What is shocking about that, Vere wrote, is the admission that unjustified complaints can be dismissed, yet the case against de Valk has continued now for more than six months.

An extended audio recording between Vere and van Dusen is posted on YouTube:

A second part of the interview also is posted.

"In other words, individual Jews, Muslims, Catholics and other Christians who, for reasons of conscience, hold to their faith's traditional teaching concerning marriage, could very well be guilty of promoting hate in Canada. The same is true of any faith community in Canada that does not embrace this modern redefinition of one of the world's oldest institutions – a redefinition that even the highly secularist France rejects," Vere wrote.

De Valk, who publishes the "Catholic Insight" magazine that "bases itself on the Church's teaching and applies it to various circumstances in our time," is accused by a homosexual of promoting "extreme hatred and contempt" against homosexuals.

Vere said, however, the priest is simply following the teachings of the Bible and the examples of Popes John Paul II and Benedict XV by stating that Christians must love homosexuals and treat them with dignity due humans.

Besides the complaints against the priest and Steyn, other cases already have substantiated the Canadian precedent that Christian beliefs can be evidence for convictions.

In 2005, a Knights of Columbus council was fined more than $1,000 for refusing to allow its facility to be used for a lesbian "wedding," and before that printer Scott Brockie was fined $5,000 for declining to print homosexual-themed stationery. Also, in Saskatechewan, Hugh Owens was fined thousands of dollars for quoting Bible verses in a newspaper and London, Ontario, mayor Diane Haskett was fined $10,000 for refusing to proclaim a homosexual pride day, Vere enumerated.

Bishop Fred Henry has described the situation as "a new form of censorhip and thought control." Those are the same words leading Christians in the United States have used to describe the most recent "hate crimes" plan before the U.S. Congress, which specifically targeted for elimination criticism of alternative sexual lifestyles.

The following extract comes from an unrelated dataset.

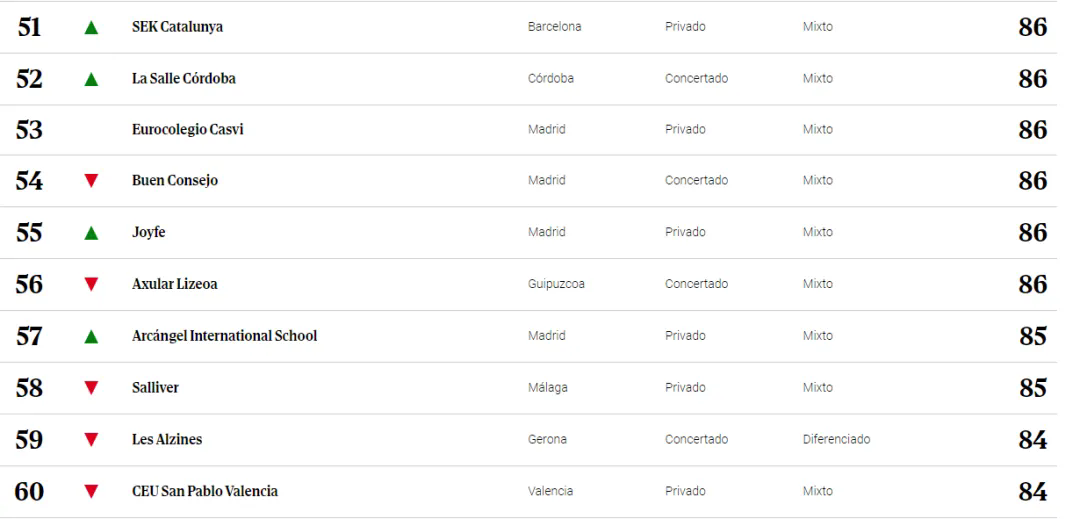Open CEU San Pablo Valencia entry
1080x519 pixels.
(x=205, y=491)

Vere also warned that in the Steyn case, the bottom line is that a Canadian human rights tribunal now is "attempting to prosecute a case against an American resident, based upon what an American citizen allegedly posted to a mainstream American Catholic website. What passes for mainstream Catholic discussion in America is now the basis for a hate complaint in Canada."

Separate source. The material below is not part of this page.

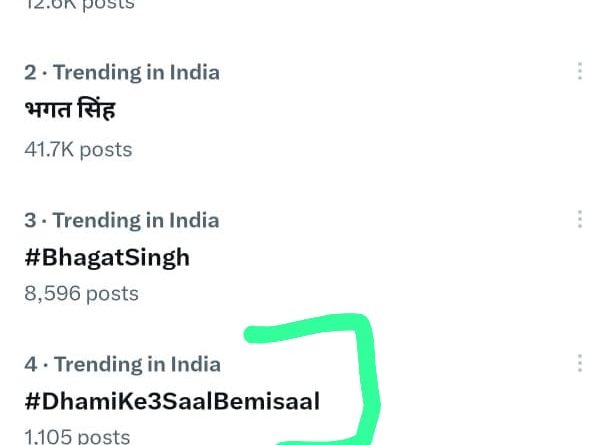Click the Hindi word भगत in trend title
Viewport: 610px width, 445px height.
(48, 110)
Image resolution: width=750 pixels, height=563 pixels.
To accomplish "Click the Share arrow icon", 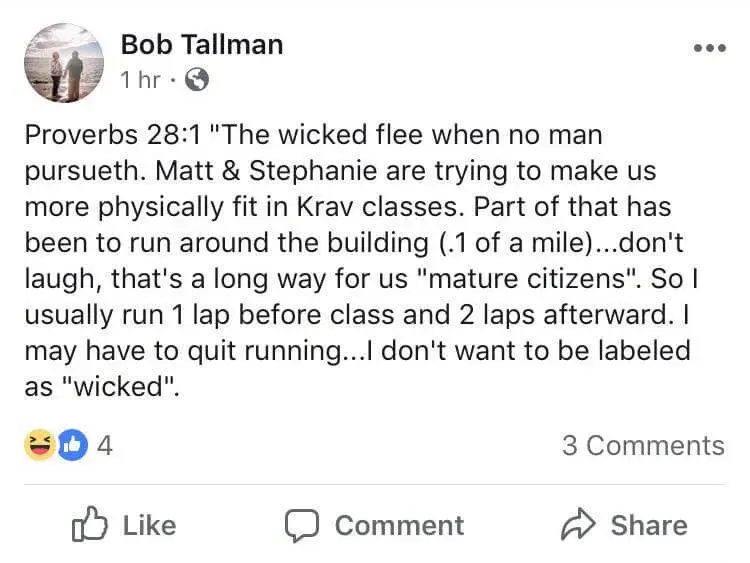I will (576, 524).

But the United States is not immune to such work, either, he noted, citing the New Mexico photographer fined $6,600 for refusing to meet the demands of a lesbian to take pictures at a "wedding."

Also, California has set in state law a ban on introducing anything but "positive" information about alternative sexual lifestyles, including homosexuality, in its public school.

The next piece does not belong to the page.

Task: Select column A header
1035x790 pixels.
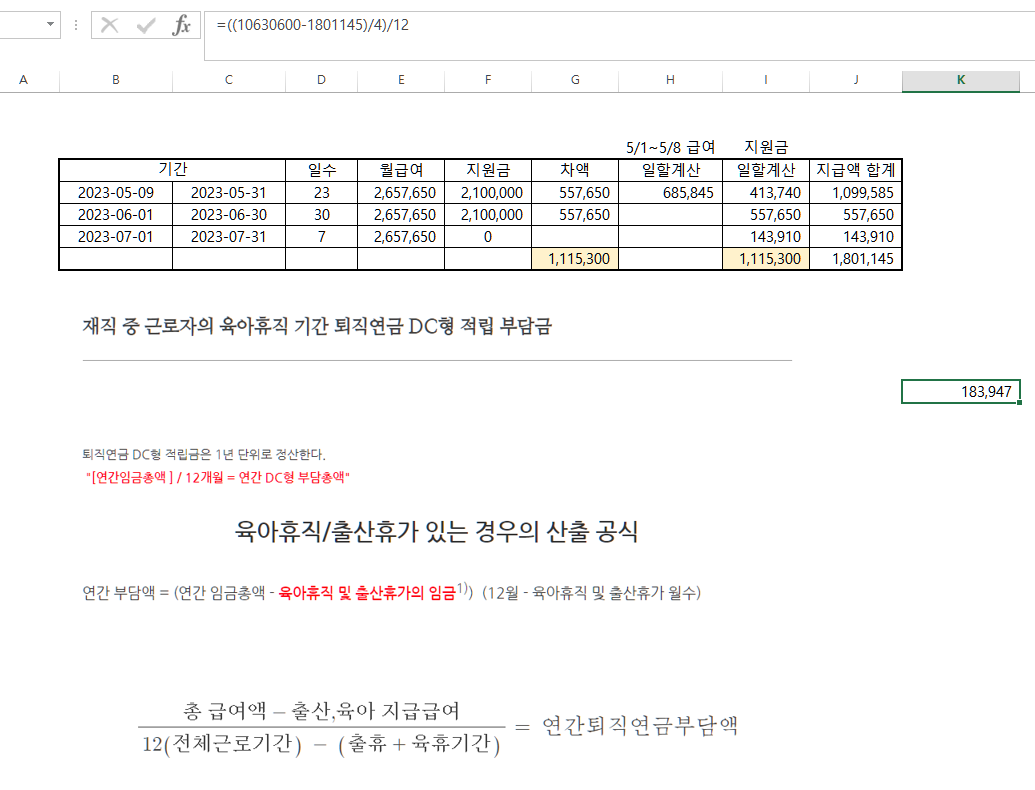Action: click(x=23, y=80)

And WND reported just days earlier when a verbal spat between two men on a street in Champaign, Ill., left the self-proclaimed homosexual facing no charges, and the other, an 18-year-old Christian student, facing felony "hate crimes" counts.

Vere's warnings were followed by one from Grace Harman, who noted on the website's forum: "It would appear that Canadian law is discriminating against people on the basis of their religious faith, or perhaps discriminating against God himself, who gave us the laws of nature and purpose of life."